The Post-COVID Office: Preventing a Backslide to Old Norms and Attitudes about Working From Home

Workplace Strategy leaders and change management experts Lisa Pool and Emily Klein offer salient strategies for easing the transition to hybrid teams. When some employees are remote and others are at home, the key is embracing the "phigital" and applying proven methods for managing change.

Against a backdrop of cycles of infectious outbreaks in various regions across the United States, the WFH experiment continues.  Where this year will lead is anyone’s guess, but leaders who manage change can embrace this moment as an opportunity to encourage lasting transformation in how, when and where we work.

Once the risk of contracting the disease lessens—when proven treatments and a vaccination become broadly available—we may see a slide backwards into old norms and attitudes about working from home.  If change practitioners prepare ahead of time for this, companies can successfully transform how space in the office is most effectively utilized with larger numbers of employees continuing to work from home one or more days per week.
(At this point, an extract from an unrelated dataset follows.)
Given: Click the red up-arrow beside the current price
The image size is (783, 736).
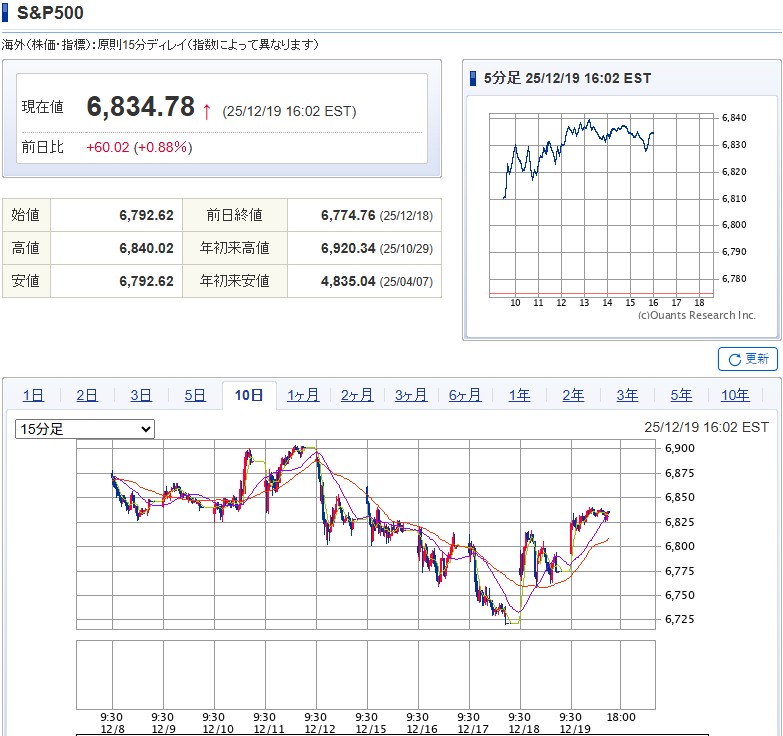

In the past, WFH was perceived as a benefit or perk for the few and not the many.  In recent years, flexible and remote work gained popularity in a variety of industries with the explosion of technology to support it. During this pandemic, however more adept at WFH we may now be, there remains an underlying stigma—the idea that not being seen in the office equals lost opportunities for collaboration and less contact with colleagues, leading to the perception that home working is inferior to being co-located.

During the COVID era, we have collectively stepped up our game in leveraging technology like Teams and Zoom to collaborate with surprising success and productivity. But based on informal conversations with employees about returning to work, ones underscored by our own survey data, what’s missing for employees is informal ad hoc collaboration—the unscripted social moments that are the cultural underpinnings of the office experience.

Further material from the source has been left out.